Joystick control potentiometer resistance: what range?

Thread Starter

Alec_t

Joined Sep 17, 2013
14,280
For a normal rotary potentiometer the resistance track and wiper travel each cover an angular range of about 300°. For a joystick, however, the wiper travel is only about 60°.
Datasheets for joysticks that I've read so far give the pot value as, say, 10kΩ but don't make it clear whether that is the resistance over 60° or 300°. Here's the situation :
Pots.PNG
For the joystick, if the spec says "10k" does that mean the resistance range is 10k from a to b or from c to d ? (The latter would imply a resistance of ~ 50k from a to b).
 

jpanhalt

Joined Jan 18, 2008
11,087
Interesting question and hard to find the answer. I selected a commmercial quality joystick at DigiKey:
upload_2016-5-1_6-2-15.png

Source: http://media.digikey.com/pdf/Data Sheets/APEM Components PDFs/M31L081P.pdf

My reading of that is that the pot itself is 5kΩ, i.e., a to b. So the resistance range (c to d) would be less. Cheaper joysticks (like the Parallax version) have even less information, but my suspicion is that the resistance rating is the rating for the potentiomenter itself that Parallax buys, not the range of resistance based on the actual mechanical range of motion. In other words, the rating probably means the same in both cost classes.
◆ ◆ ◆ ◆ ◆ ◆ ◆
# [Goals]
1. List the letters the joystick thread uses to mark the ends of the resistance ranges it compares.
2. From the records, repeat the lines starting with the line containing "Yesterday's Views: (121, 1613)" and going on through the line containing "Teile fürs E-Rad (348, 1198)".
The records below have no connection to the joystick thread.

[Data for locating words and elements]
◆ ◆ ◆ ◆ ◆ ◆ ◆
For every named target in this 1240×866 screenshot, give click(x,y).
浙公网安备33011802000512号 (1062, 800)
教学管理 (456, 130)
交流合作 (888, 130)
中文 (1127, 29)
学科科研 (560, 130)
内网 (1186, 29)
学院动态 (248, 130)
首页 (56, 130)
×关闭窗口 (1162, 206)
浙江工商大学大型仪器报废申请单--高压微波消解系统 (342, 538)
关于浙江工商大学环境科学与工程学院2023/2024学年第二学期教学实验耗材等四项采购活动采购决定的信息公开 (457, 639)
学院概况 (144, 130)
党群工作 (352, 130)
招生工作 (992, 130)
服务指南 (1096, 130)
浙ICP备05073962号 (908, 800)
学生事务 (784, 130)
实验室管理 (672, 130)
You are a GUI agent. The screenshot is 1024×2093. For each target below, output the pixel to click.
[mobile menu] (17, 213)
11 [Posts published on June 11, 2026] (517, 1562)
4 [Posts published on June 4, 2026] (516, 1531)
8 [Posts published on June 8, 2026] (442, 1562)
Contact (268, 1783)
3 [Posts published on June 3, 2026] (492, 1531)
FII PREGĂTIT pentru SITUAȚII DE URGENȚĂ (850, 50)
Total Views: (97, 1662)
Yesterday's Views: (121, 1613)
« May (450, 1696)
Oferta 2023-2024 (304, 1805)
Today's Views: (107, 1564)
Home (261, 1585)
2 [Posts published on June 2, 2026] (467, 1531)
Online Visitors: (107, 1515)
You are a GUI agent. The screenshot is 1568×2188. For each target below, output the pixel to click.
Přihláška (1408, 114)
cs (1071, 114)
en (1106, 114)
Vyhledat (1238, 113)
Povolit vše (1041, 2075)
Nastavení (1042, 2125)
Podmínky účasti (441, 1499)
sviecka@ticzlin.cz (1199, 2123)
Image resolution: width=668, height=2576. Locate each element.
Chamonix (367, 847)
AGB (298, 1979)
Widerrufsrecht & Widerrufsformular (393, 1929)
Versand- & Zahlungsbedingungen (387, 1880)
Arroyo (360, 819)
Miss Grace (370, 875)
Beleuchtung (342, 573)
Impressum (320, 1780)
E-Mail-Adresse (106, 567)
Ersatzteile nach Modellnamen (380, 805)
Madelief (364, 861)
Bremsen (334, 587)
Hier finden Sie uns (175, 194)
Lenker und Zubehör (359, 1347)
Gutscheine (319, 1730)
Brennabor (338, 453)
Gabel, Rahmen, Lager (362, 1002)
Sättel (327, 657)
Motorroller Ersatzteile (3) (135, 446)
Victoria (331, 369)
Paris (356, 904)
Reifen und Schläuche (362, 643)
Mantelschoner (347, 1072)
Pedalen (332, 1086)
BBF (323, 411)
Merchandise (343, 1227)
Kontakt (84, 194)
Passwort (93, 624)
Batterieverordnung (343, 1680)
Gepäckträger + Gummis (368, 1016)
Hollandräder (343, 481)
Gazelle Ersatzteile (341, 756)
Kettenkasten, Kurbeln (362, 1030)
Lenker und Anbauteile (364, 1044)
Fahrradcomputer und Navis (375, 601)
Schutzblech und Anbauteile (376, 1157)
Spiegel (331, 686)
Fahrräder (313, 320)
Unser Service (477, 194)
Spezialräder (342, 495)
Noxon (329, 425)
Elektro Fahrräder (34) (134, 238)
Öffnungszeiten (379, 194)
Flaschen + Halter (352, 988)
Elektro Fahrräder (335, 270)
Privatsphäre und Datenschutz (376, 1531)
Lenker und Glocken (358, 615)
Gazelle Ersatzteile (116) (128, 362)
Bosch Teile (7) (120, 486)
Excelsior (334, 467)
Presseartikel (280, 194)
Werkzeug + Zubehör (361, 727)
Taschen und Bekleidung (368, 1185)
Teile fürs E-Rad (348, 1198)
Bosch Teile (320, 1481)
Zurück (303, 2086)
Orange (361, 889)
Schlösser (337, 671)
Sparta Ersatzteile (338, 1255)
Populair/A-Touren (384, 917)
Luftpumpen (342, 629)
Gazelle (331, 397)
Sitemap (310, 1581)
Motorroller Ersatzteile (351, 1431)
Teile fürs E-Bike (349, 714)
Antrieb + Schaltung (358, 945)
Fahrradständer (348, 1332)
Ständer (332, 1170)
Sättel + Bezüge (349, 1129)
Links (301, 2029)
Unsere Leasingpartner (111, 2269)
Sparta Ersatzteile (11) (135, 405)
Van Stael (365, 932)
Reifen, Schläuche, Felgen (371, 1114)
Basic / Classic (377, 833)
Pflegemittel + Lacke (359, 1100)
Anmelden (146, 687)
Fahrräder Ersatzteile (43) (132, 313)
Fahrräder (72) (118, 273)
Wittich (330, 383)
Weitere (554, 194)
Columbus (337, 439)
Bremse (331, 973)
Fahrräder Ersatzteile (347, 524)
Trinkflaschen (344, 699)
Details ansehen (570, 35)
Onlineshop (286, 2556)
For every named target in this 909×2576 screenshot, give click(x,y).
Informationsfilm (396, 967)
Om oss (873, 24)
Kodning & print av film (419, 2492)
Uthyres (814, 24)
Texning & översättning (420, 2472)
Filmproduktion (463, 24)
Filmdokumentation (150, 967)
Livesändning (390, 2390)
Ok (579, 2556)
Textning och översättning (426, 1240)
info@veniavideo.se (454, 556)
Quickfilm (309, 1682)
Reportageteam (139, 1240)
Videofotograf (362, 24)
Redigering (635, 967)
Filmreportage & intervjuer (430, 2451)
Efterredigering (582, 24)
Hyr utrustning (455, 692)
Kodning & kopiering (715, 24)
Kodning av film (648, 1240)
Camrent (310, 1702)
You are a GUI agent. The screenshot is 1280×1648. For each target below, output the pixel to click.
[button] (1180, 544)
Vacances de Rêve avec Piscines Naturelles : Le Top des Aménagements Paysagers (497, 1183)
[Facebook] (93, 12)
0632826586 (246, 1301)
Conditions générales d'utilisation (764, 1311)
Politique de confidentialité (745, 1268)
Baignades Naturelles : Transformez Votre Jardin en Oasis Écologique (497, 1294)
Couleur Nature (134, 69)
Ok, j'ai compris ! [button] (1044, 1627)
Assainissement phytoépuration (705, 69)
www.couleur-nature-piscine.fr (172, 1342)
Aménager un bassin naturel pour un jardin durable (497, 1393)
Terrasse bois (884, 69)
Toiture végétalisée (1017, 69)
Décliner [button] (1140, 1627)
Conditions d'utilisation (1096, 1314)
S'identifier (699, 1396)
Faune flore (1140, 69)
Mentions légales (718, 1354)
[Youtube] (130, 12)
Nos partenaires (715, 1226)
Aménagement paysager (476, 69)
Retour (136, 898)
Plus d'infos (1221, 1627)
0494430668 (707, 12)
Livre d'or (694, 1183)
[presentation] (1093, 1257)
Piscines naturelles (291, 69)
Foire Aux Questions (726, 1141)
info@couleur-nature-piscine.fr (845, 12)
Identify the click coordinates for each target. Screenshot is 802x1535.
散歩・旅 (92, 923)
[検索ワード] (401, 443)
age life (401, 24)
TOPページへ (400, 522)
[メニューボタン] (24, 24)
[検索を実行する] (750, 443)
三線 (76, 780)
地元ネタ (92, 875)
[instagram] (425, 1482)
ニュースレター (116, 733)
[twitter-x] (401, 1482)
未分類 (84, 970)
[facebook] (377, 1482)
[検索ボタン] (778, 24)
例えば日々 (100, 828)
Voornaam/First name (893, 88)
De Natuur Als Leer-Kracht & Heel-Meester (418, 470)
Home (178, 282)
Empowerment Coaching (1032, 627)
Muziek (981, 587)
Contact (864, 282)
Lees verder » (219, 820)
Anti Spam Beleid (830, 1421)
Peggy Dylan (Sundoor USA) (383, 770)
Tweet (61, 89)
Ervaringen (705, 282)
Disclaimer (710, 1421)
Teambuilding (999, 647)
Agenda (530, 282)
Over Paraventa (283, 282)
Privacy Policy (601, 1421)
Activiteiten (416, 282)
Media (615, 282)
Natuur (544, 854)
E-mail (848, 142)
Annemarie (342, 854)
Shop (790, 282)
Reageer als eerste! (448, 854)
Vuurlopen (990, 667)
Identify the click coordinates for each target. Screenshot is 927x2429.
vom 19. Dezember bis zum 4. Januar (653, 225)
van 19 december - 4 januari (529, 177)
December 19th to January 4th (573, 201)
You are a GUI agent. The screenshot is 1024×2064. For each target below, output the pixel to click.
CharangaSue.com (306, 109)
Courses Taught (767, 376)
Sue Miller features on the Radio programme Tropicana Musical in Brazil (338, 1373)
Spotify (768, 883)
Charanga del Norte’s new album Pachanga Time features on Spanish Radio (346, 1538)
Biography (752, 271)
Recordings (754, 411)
◆ ◆ ◆ ◆ ◆ ◆ ◆
# [Completed exercise]
1. a, b, c, d

2.
Yesterday's Views: (121, 1613)
« May (450, 1696)
Oferta 2023-2024 (304, 1805)
Today's Views: (107, 1564)
Home (261, 1585)
2 [Posts published on June 2, 2026] (467, 1531)
Online Visitors: (107, 1515)
You are a GUI agent. The screenshot is 1568×2188. For each target below, output the pixel to click.
Přihláška (1408, 114)
cs (1071, 114)
en (1106, 114)
Vyhledat (1238, 113)
Povolit vše (1041, 2075)
Nastavení (1042, 2125)
Podmínky účasti (441, 1499)
sviecka@ticzlin.cz (1199, 2123)
Image resolution: width=668, height=2576. Locate each element.
Chamonix (367, 847)
AGB (298, 1979)
Widerrufsrecht & Widerrufsformular (393, 1929)
Versand- & Zahlungsbedingungen (387, 1880)
Arroyo (360, 819)
Miss Grace (370, 875)
Beleuchtung (342, 573)
Impressum (320, 1780)
E-Mail-Adresse (106, 567)
Ersatzteile nach Modellnamen (380, 805)
Madelief (364, 861)
Bremsen (334, 587)
Hier finden Sie uns (175, 194)
Lenker und Zubehör (359, 1347)
Gutscheine (319, 1730)
Brennabor (338, 453)
Gabel, Rahmen, Lager (362, 1002)
Sättel (327, 657)
Motorroller Ersatzteile (3) (135, 446)
Victoria (331, 369)
Paris (356, 904)
Reifen und Schläuche (362, 643)
Mantelschoner (347, 1072)
Pedalen (332, 1086)
BBF (323, 411)
Merchandise (343, 1227)
Kontakt (84, 194)
Passwort (93, 624)
Batterieverordnung (343, 1680)
Gepäckträger + Gummis (368, 1016)
Hollandräder (343, 481)
Gazelle Ersatzteile (341, 756)
Kettenkasten, Kurbeln (362, 1030)
Lenker und Anbauteile (364, 1044)
Fahrradcomputer und Navis (375, 601)
Schutzblech und Anbauteile (376, 1157)
Spiegel (331, 686)
Fahrräder (313, 320)
Unser Service (477, 194)
Spezialräder (342, 495)
Noxon (329, 425)
Elektro Fahrräder (34) (134, 238)
Öffnungszeiten (379, 194)
Flaschen + Halter (352, 988)
Elektro Fahrräder (335, 270)
Privatsphäre und Datenschutz (376, 1531)
Lenker und Glocken (358, 615)
Gazelle Ersatzteile (116) (128, 362)
Bosch Teile (7) (120, 486)
Excelsior (334, 467)
Presseartikel (280, 194)
Werkzeug + Zubehör (361, 727)
Taschen und Bekleidung (368, 1185)
Teile fürs E-Rad (348, 1198)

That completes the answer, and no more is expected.